Oh, Judith that is cute. I will admit to turning a book cover around to its backside or setting it upside down if the topic is particularly evil or dishonest. Those poor bookstore workers have a lot of sorting on their hands thanks to disgruntled christians and liberals.

I get most of my reading material from the public library, which I visit four or five times every week. If I bought everything I read I'd need a small warehouse to store it all and probably a mortgage to pay for it all. But I make exceptions; I buy some books just to support new writers who are trying to establish themselves.

Annoyingly, the library always has a nativity scene in the lobby starting in early December.
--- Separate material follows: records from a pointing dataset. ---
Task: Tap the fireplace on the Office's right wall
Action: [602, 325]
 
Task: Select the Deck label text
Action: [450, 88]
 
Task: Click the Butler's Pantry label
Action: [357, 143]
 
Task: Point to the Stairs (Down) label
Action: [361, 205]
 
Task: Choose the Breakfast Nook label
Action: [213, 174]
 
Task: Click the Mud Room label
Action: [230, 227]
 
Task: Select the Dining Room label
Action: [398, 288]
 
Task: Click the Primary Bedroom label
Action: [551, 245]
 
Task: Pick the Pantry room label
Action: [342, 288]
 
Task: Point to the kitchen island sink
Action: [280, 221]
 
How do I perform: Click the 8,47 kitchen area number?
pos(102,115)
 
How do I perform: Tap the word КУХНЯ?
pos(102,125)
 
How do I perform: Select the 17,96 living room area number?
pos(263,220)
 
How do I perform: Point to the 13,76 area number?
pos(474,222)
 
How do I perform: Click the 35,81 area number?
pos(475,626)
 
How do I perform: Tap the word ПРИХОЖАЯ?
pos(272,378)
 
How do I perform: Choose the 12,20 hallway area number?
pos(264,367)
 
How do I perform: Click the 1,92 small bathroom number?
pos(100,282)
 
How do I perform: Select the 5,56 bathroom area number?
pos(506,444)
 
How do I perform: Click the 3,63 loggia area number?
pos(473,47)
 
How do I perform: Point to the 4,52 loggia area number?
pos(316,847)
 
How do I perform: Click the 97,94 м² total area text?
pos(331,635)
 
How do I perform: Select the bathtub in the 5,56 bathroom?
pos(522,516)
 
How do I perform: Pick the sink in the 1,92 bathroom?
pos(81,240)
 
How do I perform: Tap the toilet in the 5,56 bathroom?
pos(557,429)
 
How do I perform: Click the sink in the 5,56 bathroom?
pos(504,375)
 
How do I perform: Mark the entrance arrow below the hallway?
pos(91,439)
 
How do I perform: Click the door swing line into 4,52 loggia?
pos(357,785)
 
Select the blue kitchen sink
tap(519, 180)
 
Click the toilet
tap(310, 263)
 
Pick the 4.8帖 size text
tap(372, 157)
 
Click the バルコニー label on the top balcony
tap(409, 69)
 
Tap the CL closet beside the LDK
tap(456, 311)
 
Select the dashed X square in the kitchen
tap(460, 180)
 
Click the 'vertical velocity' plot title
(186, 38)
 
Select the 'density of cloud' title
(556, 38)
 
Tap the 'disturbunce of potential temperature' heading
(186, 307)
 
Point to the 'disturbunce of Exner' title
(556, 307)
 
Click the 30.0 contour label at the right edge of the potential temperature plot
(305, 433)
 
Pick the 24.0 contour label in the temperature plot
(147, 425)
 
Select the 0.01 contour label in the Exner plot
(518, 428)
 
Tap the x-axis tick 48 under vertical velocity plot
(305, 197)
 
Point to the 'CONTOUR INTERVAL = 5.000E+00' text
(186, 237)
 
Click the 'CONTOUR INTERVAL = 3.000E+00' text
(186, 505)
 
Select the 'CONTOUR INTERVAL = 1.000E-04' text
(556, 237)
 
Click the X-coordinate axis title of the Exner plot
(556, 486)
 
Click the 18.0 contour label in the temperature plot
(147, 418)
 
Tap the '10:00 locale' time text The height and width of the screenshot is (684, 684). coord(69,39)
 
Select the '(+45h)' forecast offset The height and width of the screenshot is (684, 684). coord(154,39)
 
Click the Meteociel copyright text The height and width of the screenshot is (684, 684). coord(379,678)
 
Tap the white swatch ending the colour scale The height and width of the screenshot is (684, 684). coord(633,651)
The Freedom From Religion Foundation has written to them on my behalf, asking them to remove it, but the library does not respond and Baby Jebus stays up until New Year's.
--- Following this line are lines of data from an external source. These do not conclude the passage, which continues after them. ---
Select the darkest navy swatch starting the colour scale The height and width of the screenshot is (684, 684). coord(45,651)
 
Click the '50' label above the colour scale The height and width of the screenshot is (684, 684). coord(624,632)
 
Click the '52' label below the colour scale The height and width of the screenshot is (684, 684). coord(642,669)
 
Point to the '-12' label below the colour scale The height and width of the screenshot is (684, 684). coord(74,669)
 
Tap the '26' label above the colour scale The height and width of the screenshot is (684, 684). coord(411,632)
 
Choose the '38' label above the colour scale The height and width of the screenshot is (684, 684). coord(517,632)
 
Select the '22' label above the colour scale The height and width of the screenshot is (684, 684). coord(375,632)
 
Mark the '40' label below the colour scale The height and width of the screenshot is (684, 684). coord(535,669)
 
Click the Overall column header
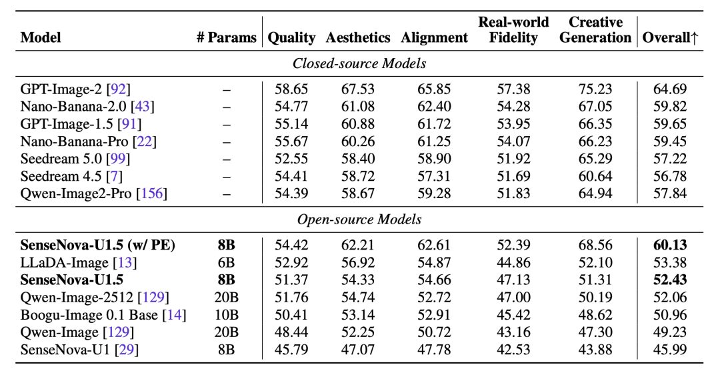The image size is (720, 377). [670, 37]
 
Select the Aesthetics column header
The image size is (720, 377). [358, 37]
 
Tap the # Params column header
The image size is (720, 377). [227, 37]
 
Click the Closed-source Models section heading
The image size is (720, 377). [359, 63]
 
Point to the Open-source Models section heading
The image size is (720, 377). [359, 220]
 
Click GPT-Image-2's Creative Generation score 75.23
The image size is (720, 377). [595, 89]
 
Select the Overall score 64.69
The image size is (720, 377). [670, 89]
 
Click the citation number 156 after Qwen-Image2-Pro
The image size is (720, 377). [152, 194]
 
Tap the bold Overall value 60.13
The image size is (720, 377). [670, 245]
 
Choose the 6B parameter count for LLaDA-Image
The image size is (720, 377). [227, 262]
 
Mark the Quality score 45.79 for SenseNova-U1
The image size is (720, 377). [291, 350]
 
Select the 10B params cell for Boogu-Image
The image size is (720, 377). [227, 315]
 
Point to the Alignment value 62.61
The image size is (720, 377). [434, 245]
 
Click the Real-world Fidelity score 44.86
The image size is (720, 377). [513, 262]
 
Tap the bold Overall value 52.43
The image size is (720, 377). [670, 280]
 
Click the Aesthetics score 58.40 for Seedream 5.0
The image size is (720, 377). [358, 159]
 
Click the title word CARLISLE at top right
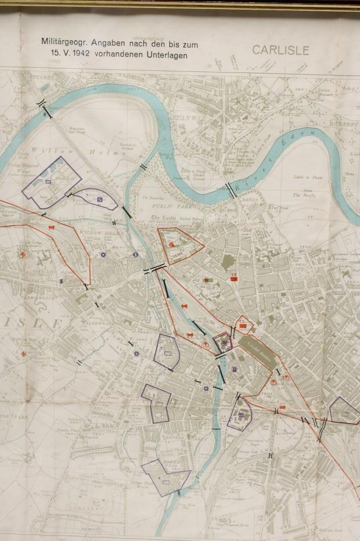(280, 50)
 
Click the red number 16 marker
(234, 277)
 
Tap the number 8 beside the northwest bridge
(44, 115)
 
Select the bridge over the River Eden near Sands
(231, 189)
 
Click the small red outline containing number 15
(244, 324)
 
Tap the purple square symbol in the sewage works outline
(49, 183)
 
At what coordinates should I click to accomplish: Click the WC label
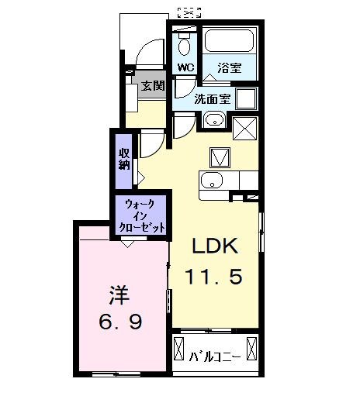(185, 67)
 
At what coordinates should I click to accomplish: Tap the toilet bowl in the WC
(185, 43)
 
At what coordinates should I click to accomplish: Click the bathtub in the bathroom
(230, 43)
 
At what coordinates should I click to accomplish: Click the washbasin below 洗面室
(214, 120)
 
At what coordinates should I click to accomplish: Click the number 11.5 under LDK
(217, 276)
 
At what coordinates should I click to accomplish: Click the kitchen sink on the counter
(212, 182)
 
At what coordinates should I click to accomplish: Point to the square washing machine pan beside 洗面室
(248, 98)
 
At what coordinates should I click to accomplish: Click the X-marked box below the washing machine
(246, 126)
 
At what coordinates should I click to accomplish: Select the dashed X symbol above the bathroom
(189, 11)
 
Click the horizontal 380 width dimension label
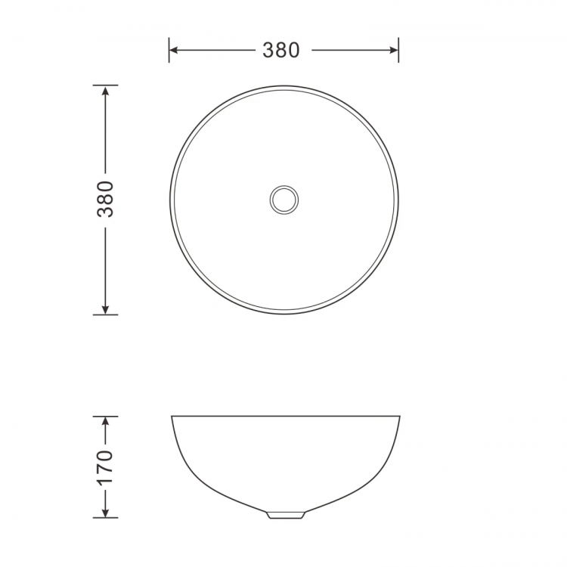281,50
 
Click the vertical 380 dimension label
105,199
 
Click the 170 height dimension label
105,467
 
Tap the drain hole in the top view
284,200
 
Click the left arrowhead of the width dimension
174,50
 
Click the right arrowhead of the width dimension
394,50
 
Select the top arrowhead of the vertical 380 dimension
105,91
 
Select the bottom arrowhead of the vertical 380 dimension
105,309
I'm a big fan of the library...I got to the bookstore to get ideas for the library! lol

Addendum:  Wonderfully, one of the local book stores that survived the presence of Borders and now B.A.M. has expanded and incorporated a cafe and gift shop.  It has only just opened and I have not been in there yet but I went to the old store to buy a book just before it closed.  I inadvertently met and had a conversation with the owner.  I was almost in tears I was so happy about what he was planning.  I think I will go there today!  I can support a local business and enjoy a real book store again.  I know we are moving into the digital age and books may soon be a thing of the past but I still love a good book and a comfortable place to read it.  This store has the potential to be much more than that but at the least it should be a more religion-neutral gathering place in the community.